An internal study by Legal Aid Manitoba has revealed it often costs more — up to 50 per cent more — to have a public defender try a criminal case instead of a private lawyer.
This finding runs contrary to a long-held NDP government belief that private bar lawyers are more expensive. It was this belief that prompted the province to hire more in-house public defenders so that up to two-thirds of all criminal cases in Manitoba could be taken from the private sector into the public sector.
Mario Santos, chairman of Legal Aid Manitoba, said the study required government lawyers to track their hours much in the way private lawyers do. Then, those hours were divided into the total cost of supporting a government lawyer --including office space, support staff and benefits -- to arrive at an hourly figure.
Santos said he initiated the study because legal aid had never before tried to compare the true costs in both the public and private sectors. "Before this, we were comparing apples and oranges," he said. "It's an age old question, is it cheaper to use private bar lawyers or government lawyers? Before, we didn't have the statistics to answer that question, and now we do."
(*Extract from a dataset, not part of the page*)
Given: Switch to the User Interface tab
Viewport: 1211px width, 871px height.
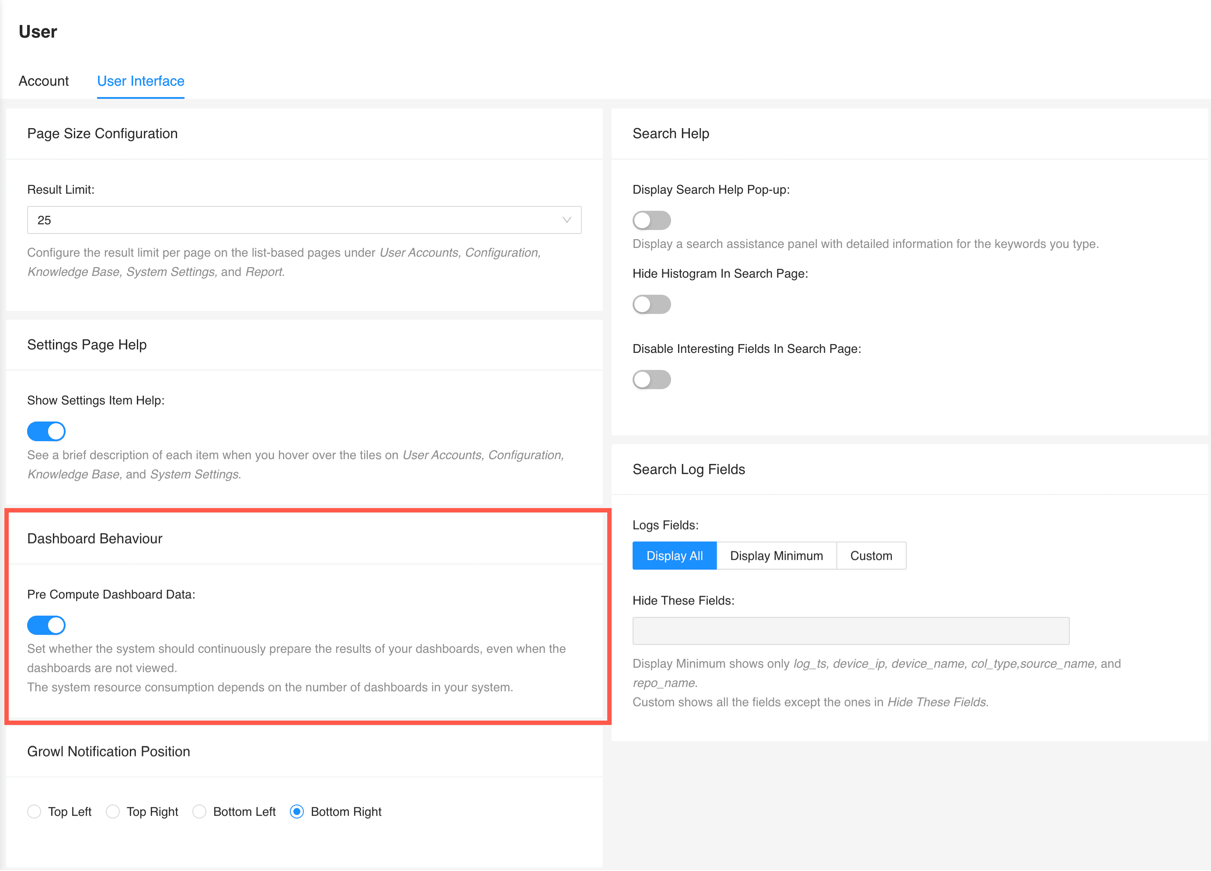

The study revealed that, contrary to previous government studies and policies, it can be significantly more expensive to use in-house public defenders on some cases, Santos said.
Although there is a range of fees paid to private bar lawyers, on average legal aid pays $80 an hour for most criminal cases, and caps the number of hours that can be charged for certain kinds of criminal cases. Santos said the review showed it can cost up to $125 an hour for a senior public defender to try a case.
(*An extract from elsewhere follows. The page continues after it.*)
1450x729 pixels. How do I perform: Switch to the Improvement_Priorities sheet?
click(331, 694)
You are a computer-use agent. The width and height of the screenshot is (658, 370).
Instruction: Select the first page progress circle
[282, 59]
"In some cases it does cost more (to use a public defender)," Santos said.
Lawyer Darren Sawchuk, president of the Manitoba chapter of the Criminal Defence Lawyers Association, said most private lawyers will not be surprised at the findings.
Sawchuk believes the study may still be underestimating the hourly cost of assigning public defenders to cases, which the association estimates at closer to $150 an hour.
"People like to say that private lawyers are greedy but it looks like we're at least $45 an hour cheaper than an in-house lawyer," Sawchuck said.
The findings of this most recent, year-long study is a setback for the NDP government's policy that put a priority on getting in-house lawyers to do criminal case work.
The latest study contradicts a 2004 report by former deputy attorney general Ron Perozzo, which recommended up to two-thirds of criminal cases be handled by government-employed lawyers.
The NDP government responded to Perozzo's report in stages. In 2005, it passed amendments to the Legal Aid Act that ended the right of accused persons to choose the lawyer that represents them. A year later, it hired six new public defenders to bolster the in-house staff of Legal Aid Manitoba.
However, in the interim the Legal Aid Lawyers Association won an important arbitration battle with the province that ensured they would be paid at the same rate as Crown attorneys. The decision led to a double-digit increase in wages for public defenders, and in the process changed the entire financial model at legal aid.
Attorney General Andrew Swan could not be reached for comment.